BEGIN

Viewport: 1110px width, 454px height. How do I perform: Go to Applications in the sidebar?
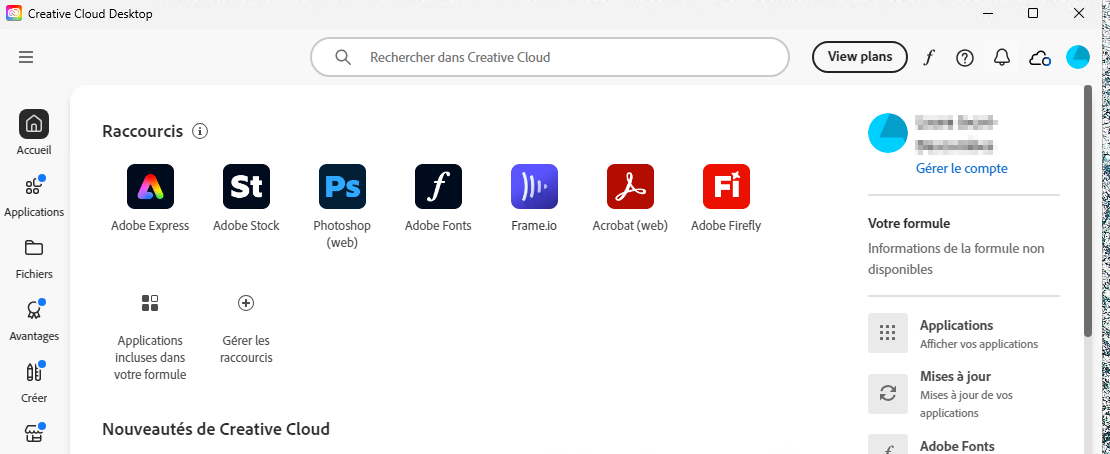coord(34,195)
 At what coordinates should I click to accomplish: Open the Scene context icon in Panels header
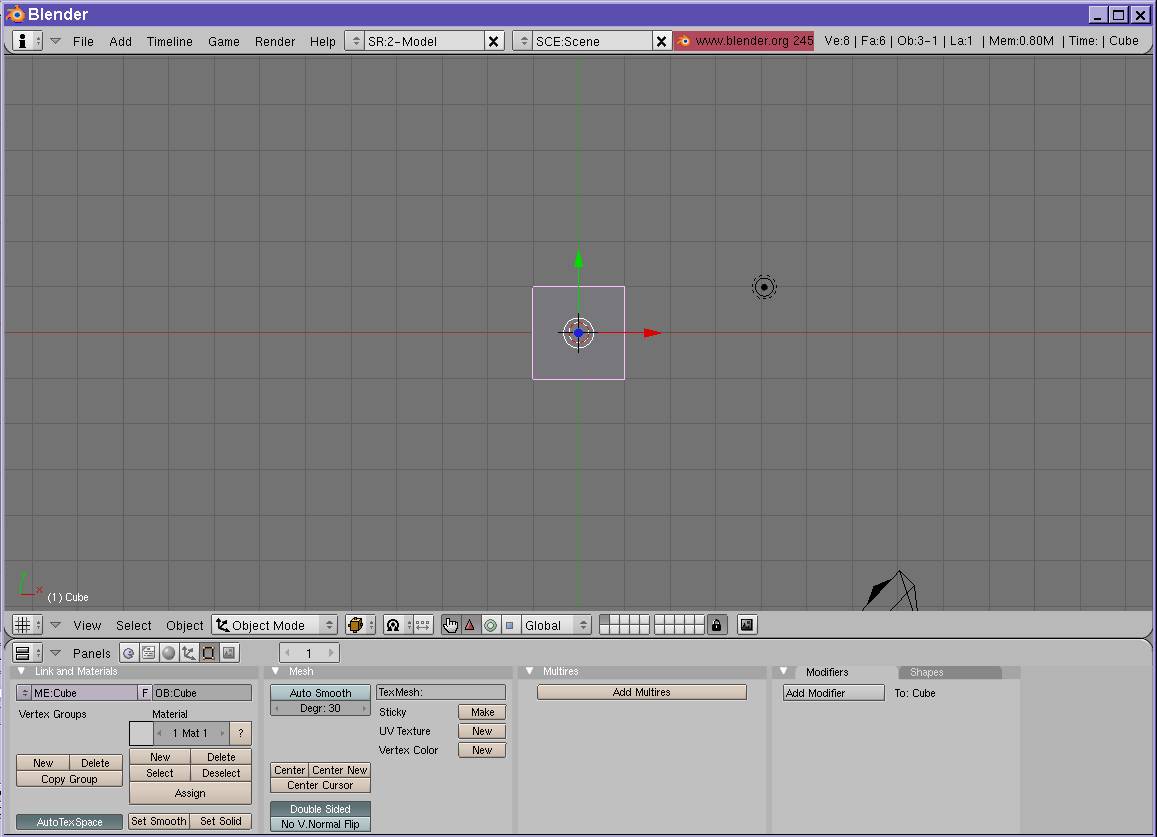click(229, 653)
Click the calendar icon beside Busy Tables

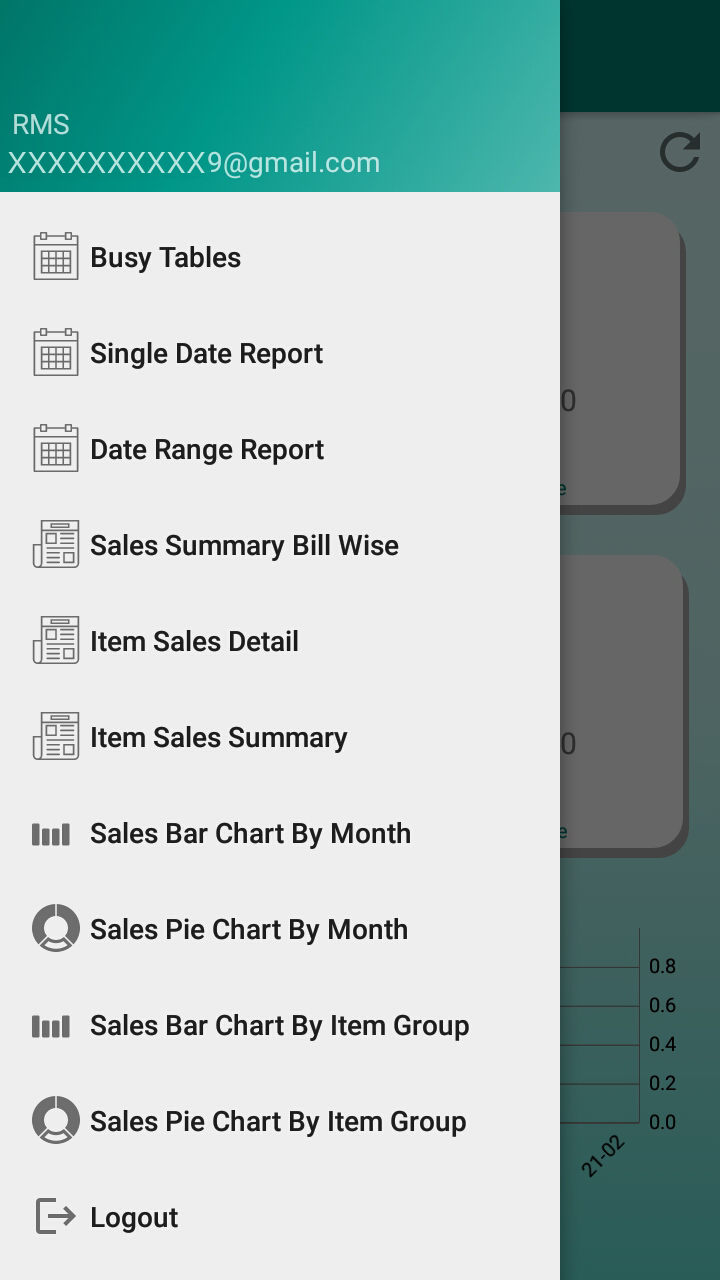(56, 257)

END

* **WORK TO COMPLETE**
The whole listing above is to be repeated exactly, apart from its pictures.

* **ANSWER BOX**
Viewport: 1110px width, 454px height. How do I perform: Go to Applications in the sidebar?
coord(34,195)
 At what coordinates should I click to accomplish: Open the Scene context icon in Panels header
click(229, 653)
Click the calendar icon beside Busy Tables

(56, 257)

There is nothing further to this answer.